A Modular Agent Architecture for an Autonomous Robot

The architecture of a modular behavioral agent (MBA) with learning ability for hardware realization is proposed to implement a multilevel behavioral robot such that it can autonomously complete a complex task. The architecture is composed of similar modules, primitive actions, and composition behaviors. These modules, which are derived from a basic template, are capable of learning and cooperating to cope with a variety of tasks. The infrastructure of a template embeds a reinforcement learning mechanism with an adaptable receptive module (ARM)-based critic-actor model. Each template executes one specified behavior and also cooperates with other templates to form a more dexterous composed behavior. In other words, the composed behavior is constructed by several primitives with similar modular architecture. The learning and cooperation abilities in the modules are based on a reinforcement learning technique, which is based on a critic-actor model.

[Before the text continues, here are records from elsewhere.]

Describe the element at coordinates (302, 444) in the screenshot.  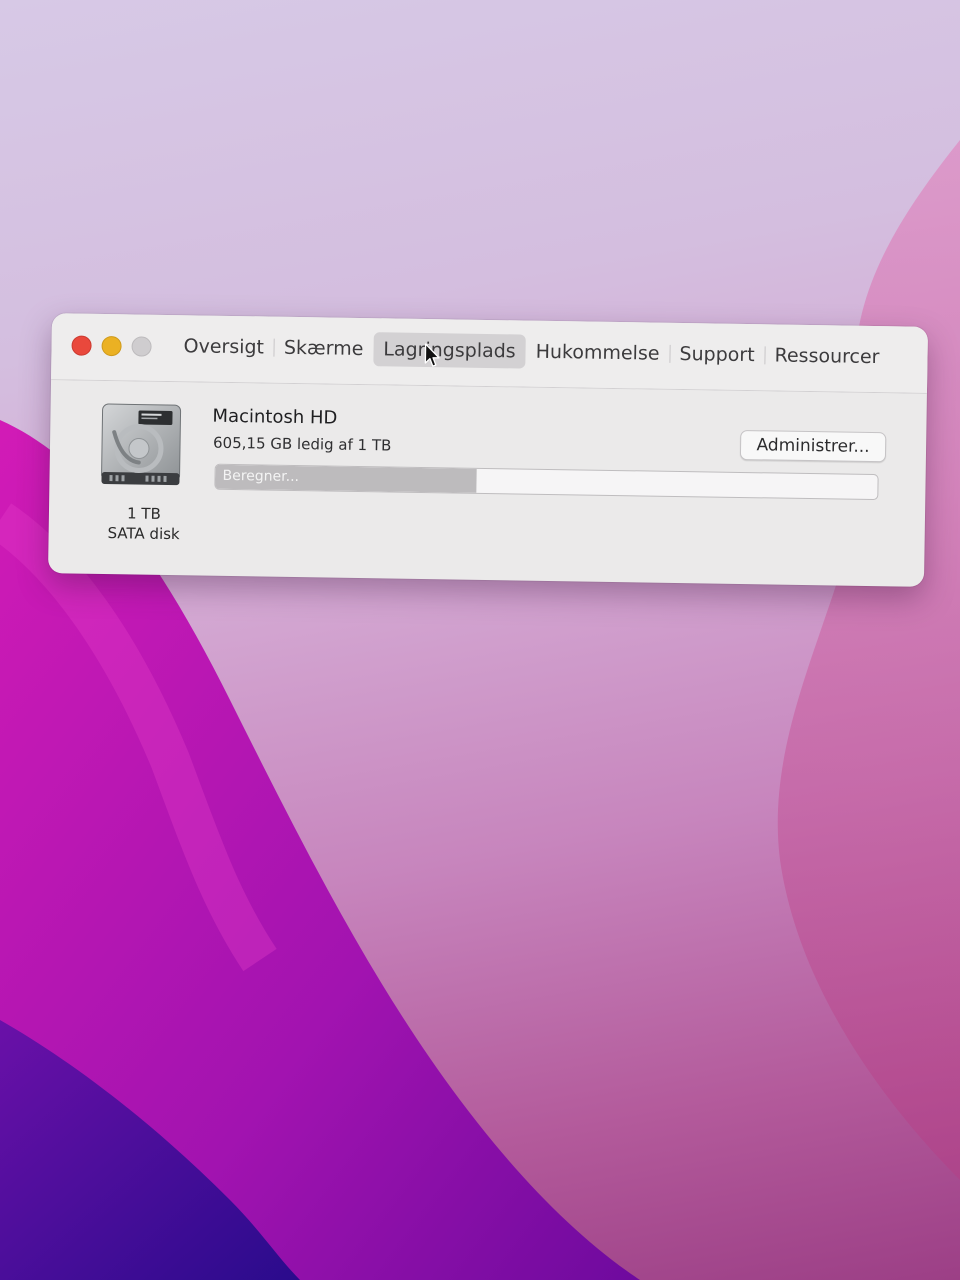
I see `volume-free-space: 605,15 GB ledig af 1 TB` at that location.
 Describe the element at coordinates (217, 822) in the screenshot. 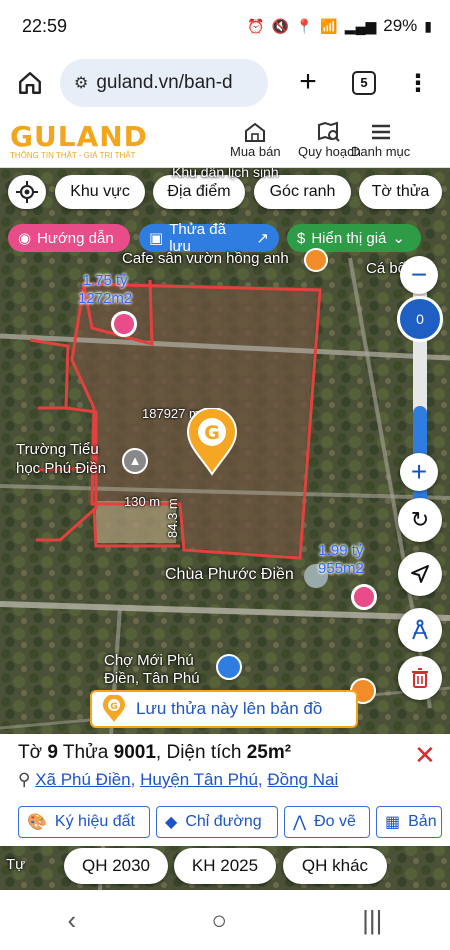

I see `directions-button: ◆ Chỉ đường` at that location.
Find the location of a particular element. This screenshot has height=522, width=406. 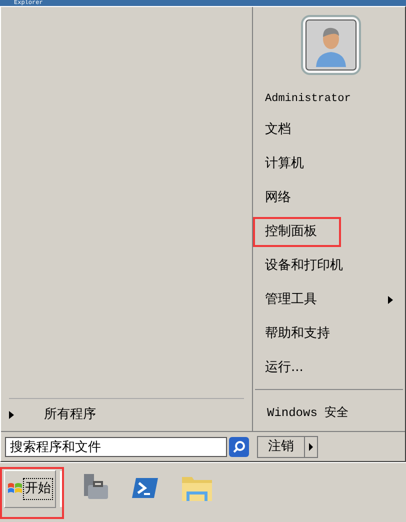

menu-item: 设备和打印机 is located at coordinates (329, 266).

The proposed architecture is implemented in a field-programmable gate array (FPGA) chip with a CPU core such that the computing device can fully utilize the merits of parallel processing of neural networks in the ARM scheme. The study is demonstrated on a mobile robot for goal-seeking, cruise , and safety ensurance tasks in an unstructured environment with obstacles such as walls and blocks. The results show that this robot with the modular architecture can perform well in unstructured environments.